PivotTrump's Latest Crypto Earnings Show "Astonishing" Grift | Pivot
At a glance
WHAT IT’S REALLY ABOUT
Trump’s crypto grift, Democratic upheaval, Court power shifts, AI shakeout ahead
- Trump’s reported $1.4B crypto haul while in office is framed as an unprecedented, explicit monetization of presidential power—turning government into a “tollbooth.”
- A wave of Democratic primary upsets is interpreted less as an ideological shift to “democratic socialism” and more as a voter demand for youth, energy, and visible competence over entrenched incumbency.
- The Supreme Court’s end-of-term rulings are portrayed as accelerating corruption risk and executive power by weakening campaign-finance limits and eroding the independence of agencies like the FTC, while birthright citizenship narrowly survived.
- New government-adjacent “deals” (SpaceX stock donations to child accounts; OpenAI discussing a government equity stake) are characterized as protection money and cronyism rather than public-minded partnership.
- The hosts argue AI is entering a 1999-style transition from “can it work?” to “can it pay?”, predicting a 20–40% drawdown across key AI-linked stocks as ROI scrutiny rises and cheaper models undercut expensive ones.
IDEAS WORTH REMEMBERING
5 ideasTrump’s crypto profits aren’t a side scandal; they’re a governing model.
They argue the presidency is being used to directly move asset prices and extract wealth (meme coin/tokens) while the administration influences regulation—an “explicit” conflict that normalizes monetized power.
Rising pessimism is driven by expectations and institutional distrust, not only material decline.

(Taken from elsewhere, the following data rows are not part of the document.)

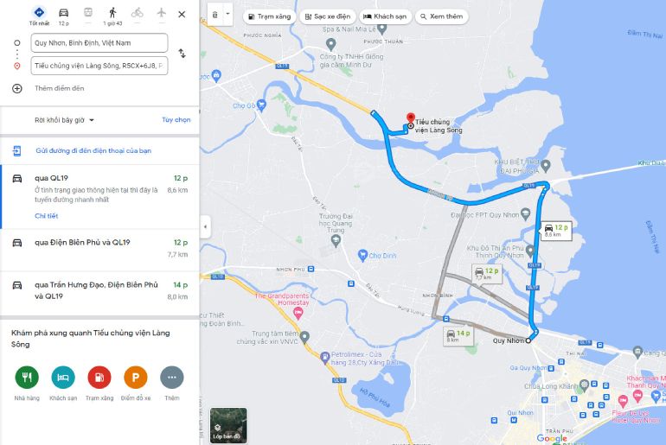Image resolution: width=666 pixels, height=445 pixels.
Task: Toggle the Lớp bản đồ layers thumbnail
Action: pyautogui.click(x=228, y=425)
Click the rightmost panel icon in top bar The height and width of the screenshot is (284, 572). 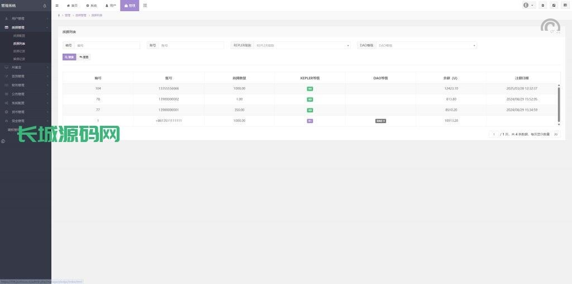(565, 6)
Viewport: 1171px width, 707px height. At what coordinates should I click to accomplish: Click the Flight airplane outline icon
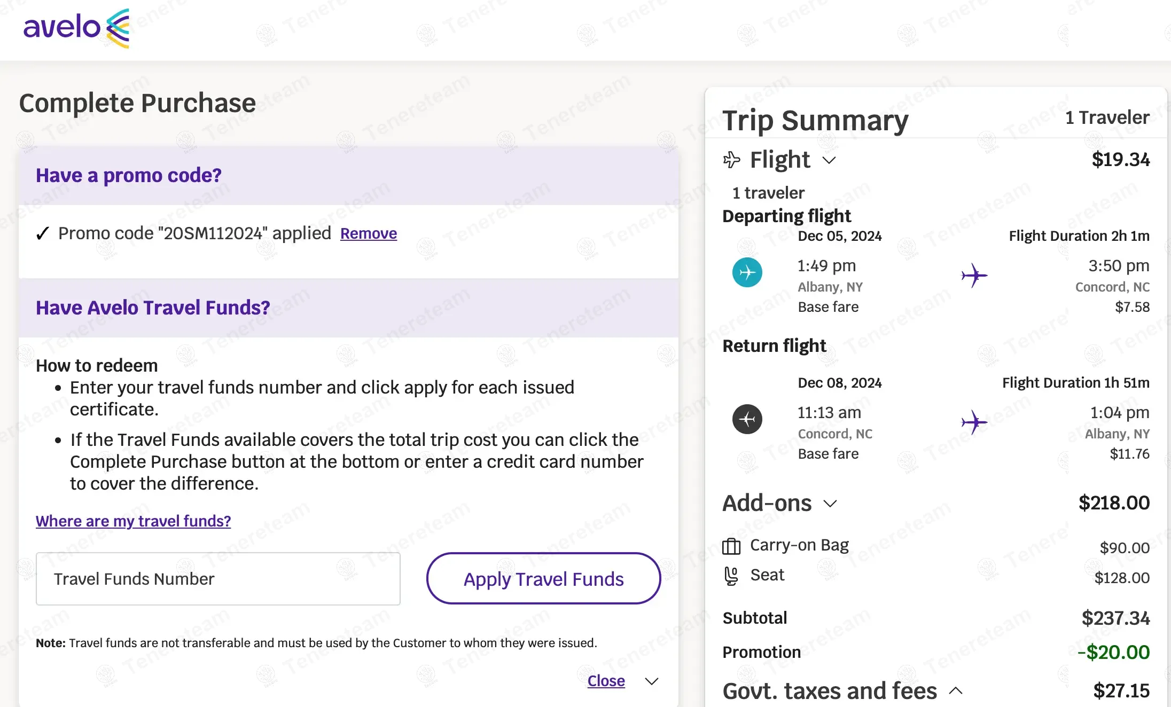[731, 160]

Galloway notes many quality-of-life metrics improved over decades, but social media and visible elite impunity widen the gap between expectations and reality, especially for younger cohorts.
Democratic challengers are winning on “do something” energy more than doctrinal socialism.
They cite Colorado and New York examples to argue voters are rewarding urgency and competence; labels matter less than whether candidates project action and seriousness.
Disruption is unpredictable—centrists can’t choose the “safe” version.
Galloway supports shaking up Democratic leadership but warns that insurgencies can carry unpopular or risky planks (e.g., perceived anti-Israel litmus tests, state-run economic ideas) that may hurt midterm electability.
Supreme Court shifts increase corruption risk by amplifying money and weakening constraints.
They highlight expanded party spending and weakened campaign-finance rules post–Citizens United, plus reduced independence for regulators like the FTC—together strengthening political capture by wealthy donors.
WORDS WORTH SAVING
5 quotesWell, there's the grift and there's the, I mean, there's the micro, and that is $2.2 billion in personal income, you know, while sitting, w- as you're occupying the Wa- the Oval Office, and $1.4 billion of it from crypto, a financial system that he now supposedly regulates. It's, i-i- it's not a conflict of interest, it's a business model.
— Scott Galloway
He's essentially set up a tollbooth, uh, for the American government.
— Scott Galloway
But this is grift on a very explicit scale and also like- "Yeah, that's right. I'm taking it. That's right. I'm cheating."
— Kara Swisher
The establishment didn't lose on policy here, Kara. They lost on energy.
— Scott Galloway
OpenAI offering the government a 5% equity stake is essentially to buy protection, neutralize regulation, lock in a government anchor client. It's not patriotism, it's protection money.
— Scott Galloway
High quality AI-generated summary created from speaker-labeled transcript.